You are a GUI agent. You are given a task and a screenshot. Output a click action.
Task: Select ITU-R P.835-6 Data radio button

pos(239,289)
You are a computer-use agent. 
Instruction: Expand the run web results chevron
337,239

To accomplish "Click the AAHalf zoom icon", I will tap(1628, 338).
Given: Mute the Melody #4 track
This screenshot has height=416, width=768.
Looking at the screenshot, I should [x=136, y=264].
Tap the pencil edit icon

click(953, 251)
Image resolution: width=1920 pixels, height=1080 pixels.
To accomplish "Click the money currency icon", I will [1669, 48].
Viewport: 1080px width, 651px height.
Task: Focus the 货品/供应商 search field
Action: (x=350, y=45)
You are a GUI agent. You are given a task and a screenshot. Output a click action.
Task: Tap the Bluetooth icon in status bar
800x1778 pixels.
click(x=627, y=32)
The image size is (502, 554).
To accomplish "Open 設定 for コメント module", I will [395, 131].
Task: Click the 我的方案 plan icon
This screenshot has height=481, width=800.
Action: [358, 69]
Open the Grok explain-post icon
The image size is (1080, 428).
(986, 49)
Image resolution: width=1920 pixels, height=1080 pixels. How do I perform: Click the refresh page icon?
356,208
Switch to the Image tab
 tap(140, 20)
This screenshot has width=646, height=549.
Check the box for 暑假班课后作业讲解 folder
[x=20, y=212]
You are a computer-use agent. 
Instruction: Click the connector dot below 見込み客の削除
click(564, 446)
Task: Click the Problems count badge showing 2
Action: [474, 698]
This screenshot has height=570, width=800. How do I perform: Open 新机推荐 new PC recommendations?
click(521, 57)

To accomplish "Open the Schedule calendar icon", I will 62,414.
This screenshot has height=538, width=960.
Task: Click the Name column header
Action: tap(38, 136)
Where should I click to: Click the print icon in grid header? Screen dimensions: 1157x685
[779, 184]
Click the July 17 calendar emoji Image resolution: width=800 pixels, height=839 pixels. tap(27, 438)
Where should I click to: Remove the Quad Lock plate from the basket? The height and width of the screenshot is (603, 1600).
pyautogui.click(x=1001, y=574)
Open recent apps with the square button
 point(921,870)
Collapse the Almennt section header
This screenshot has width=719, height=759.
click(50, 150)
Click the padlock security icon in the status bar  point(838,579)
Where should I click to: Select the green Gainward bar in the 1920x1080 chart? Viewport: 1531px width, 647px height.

****************************************

■ What you will do ■
Exactly and only the lines from the line containing "This screenshot has width=646, height=549." through the last line of the entries should be copied, both ends included.

■ Task response ■
This screenshot has width=646, height=549.
Check the box for 暑假班课后作业讲解 folder
[x=20, y=212]
You are a computer-use agent. 
Instruction: Click the connector dot below 見込み客の削除
click(564, 446)
Task: Click the Problems count badge showing 2
Action: [474, 698]
This screenshot has height=570, width=800. How do I perform: Open 新机推荐 new PC recommendations?
click(521, 57)

To accomplish "Open the Schedule calendar icon", I will 62,414.
This screenshot has height=538, width=960.
Task: Click the Name column header
Action: tap(38, 136)
Where should I click to: Click the print icon in grid header? Screen dimensions: 1157x685
[779, 184]
Click the July 17 calendar emoji Image resolution: width=800 pixels, height=839 pixels. tap(27, 438)
Where should I click to: Remove the Quad Lock plate from the basket? The height and width of the screenshot is (603, 1600).
pyautogui.click(x=1001, y=574)
Open recent apps with the square button
 point(921,870)
Collapse the Almennt section header
This screenshot has width=719, height=759.
click(50, 150)
Click the padlock security icon in the status bar  point(838,579)
Where should I click to: Select the green Gainward bar in the 1920x1080 chart? Viewport: 1531px width, 647px height.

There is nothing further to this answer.